FGF21 treatment alters T-cell development in FTOC. WT and Fgf21 KO foetal thymi were cultured with or without recombinant human FGF21 protein (500 ng/ml) for 14 days. (A) Total cell numbers of thymocytes in FTOCs are presented. Flow cytometry analysis of CD4/8 (B) and TCRβ/CD69 (C) distribution and thymocyte subset number (D and E). (F) Representative flow cytometry data for each FTOC. (G) Numbers of mTEC (CD45⁻EpCAM⁺UEA-1⁺), cTEC (CD45⁻EpCAM⁺UEA-1⁻), and non-TEC stromal cells (CD45⁻EpCAM⁻) are shown. Data represents the mean ± SD of two separate experiments. ^*,#P < 0.05, ^**,##P < 0.01, and ^***P < 0.001 versus WT without rhFGF21, ^$P < 0.05, and ^$$P < 0.01 versus Fgf21 KO without rhFGF21.

Figure 7

FGF21 treatment results in increased apoptosis of immature thymocytes.
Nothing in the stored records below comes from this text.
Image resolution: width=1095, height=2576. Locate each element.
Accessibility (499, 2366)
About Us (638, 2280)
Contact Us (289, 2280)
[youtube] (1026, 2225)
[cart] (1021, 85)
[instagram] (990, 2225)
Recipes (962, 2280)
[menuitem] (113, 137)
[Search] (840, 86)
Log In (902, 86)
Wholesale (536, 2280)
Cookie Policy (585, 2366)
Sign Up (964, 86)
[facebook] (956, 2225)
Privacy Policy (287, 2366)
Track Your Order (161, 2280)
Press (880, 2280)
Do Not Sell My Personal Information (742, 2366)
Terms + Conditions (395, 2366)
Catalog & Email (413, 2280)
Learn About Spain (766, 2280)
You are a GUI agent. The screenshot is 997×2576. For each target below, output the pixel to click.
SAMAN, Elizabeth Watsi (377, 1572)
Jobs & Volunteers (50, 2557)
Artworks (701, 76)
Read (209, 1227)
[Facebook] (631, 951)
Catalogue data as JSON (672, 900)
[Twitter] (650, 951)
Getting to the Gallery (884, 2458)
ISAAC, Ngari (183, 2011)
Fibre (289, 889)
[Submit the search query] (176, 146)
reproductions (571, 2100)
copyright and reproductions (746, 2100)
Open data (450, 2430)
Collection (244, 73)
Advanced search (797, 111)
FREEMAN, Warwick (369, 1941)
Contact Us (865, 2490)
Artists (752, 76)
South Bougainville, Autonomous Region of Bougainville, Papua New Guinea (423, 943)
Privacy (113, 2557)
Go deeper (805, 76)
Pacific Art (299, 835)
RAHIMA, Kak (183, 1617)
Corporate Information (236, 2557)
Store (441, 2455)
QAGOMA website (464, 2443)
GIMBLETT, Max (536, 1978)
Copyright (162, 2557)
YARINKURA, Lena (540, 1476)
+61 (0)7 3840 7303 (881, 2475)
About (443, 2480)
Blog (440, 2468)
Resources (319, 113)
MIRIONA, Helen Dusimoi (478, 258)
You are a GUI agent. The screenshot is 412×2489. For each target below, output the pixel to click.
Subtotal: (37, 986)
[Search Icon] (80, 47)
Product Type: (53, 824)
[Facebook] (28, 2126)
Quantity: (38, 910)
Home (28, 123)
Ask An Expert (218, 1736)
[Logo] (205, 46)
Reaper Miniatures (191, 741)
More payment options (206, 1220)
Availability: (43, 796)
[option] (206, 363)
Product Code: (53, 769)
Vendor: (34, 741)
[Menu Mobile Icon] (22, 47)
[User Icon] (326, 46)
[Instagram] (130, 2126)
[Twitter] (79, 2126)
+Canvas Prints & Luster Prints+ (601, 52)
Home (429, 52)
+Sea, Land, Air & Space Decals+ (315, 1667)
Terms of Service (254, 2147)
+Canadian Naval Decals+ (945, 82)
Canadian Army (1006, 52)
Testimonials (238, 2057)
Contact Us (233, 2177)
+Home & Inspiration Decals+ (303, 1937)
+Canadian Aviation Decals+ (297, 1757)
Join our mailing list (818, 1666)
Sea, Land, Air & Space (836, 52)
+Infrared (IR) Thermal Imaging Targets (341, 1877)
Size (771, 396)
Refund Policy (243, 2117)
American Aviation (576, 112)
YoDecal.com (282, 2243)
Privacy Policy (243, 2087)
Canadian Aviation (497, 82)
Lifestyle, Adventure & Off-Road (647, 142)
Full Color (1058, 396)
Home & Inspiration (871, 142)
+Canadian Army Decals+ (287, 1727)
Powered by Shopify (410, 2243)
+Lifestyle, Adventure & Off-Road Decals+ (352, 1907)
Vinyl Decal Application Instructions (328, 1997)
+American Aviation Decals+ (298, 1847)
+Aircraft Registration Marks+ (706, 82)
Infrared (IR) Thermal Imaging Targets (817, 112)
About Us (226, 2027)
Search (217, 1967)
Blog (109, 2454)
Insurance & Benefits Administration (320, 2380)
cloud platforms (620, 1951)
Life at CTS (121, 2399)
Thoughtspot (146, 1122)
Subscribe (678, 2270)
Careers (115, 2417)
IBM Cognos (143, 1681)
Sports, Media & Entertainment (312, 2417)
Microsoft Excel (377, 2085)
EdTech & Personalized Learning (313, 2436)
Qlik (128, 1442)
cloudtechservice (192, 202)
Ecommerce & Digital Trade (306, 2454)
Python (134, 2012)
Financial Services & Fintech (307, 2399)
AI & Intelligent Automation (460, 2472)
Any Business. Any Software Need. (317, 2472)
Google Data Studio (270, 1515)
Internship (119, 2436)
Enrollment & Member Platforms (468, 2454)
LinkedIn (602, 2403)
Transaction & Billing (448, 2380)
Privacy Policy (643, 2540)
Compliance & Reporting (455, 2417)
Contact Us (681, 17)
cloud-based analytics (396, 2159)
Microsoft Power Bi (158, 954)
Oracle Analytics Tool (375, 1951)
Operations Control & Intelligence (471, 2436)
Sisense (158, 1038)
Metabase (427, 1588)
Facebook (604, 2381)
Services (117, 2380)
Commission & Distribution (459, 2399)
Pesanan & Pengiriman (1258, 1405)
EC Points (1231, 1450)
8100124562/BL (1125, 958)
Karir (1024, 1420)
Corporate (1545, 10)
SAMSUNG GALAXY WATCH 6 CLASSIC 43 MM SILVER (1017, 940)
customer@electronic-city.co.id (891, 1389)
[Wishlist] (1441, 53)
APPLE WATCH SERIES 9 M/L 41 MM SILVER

FTOC was performed in the presence or absence of recombinant human FGF21 (500 ng/ml) for 14 days. Annexin V staining was performed to detect apoptotic T cells by flow cytometry. (A) Representative histograms show the percentage of Annexin V⁺ cells in gated thymocyte subsets. (B) Graph showing the analysis of the percentage of Annexin V⁺ cells in thymocytes from FTOCs. All data shown are the mean ± SD. **P < 0.01 versus control.

Figure 8

Fgf21 induced by protein-free diet does not affect thymic change by protein malnutrition. (A) Serum Fgf21 levels of 4-week-old C57BL/6 mice fed for 1 week with normal chow diet (NC) or protein-free diet (PF) were determined with ELISA assays. Data shown are the mean ± SD from ≧6 mice. ^**P < 0.001 versus NC. (B) Relative expression levels of Fgf21 mRNA in the liver, thymus, subcutaneous white adipose tissue (sWAT), and skeletal muscle from mice fed with NC or PF. Data shown are the mean ± SD from ≧6 mice. ^**P < 0.01, ^**P < 0.001 versus NC. (C–F) Body weight (C), blood glucose (D), thymic weight (E), and thymic cell number (F) of WT and Fgf21 KO mice fed with NC or PF. Data shown are the mean ± SD from ≧5 mice. ^*P < 0.05, ^#P < 0.05 versus WT and Fgf21 KO mice fed with NC, respectively. ^$P < 0.05 versus WT mice fed with PF. (G and H) Thymocytes from WT and Fgf21 KO mice fed with NC or PF were stained with anti-CD4 and anti-CD8 mAb (G), or anti-TCRβ and anti-CD69 mAb (H). All data shown are the mean ± SD from ≧5 mice. ^*P < 0.05, ^#P < 0.05 versus WT and Fgf21 KO mice fed with NC, respectively. ^$P < 0.05 versus WT mice fed with PF.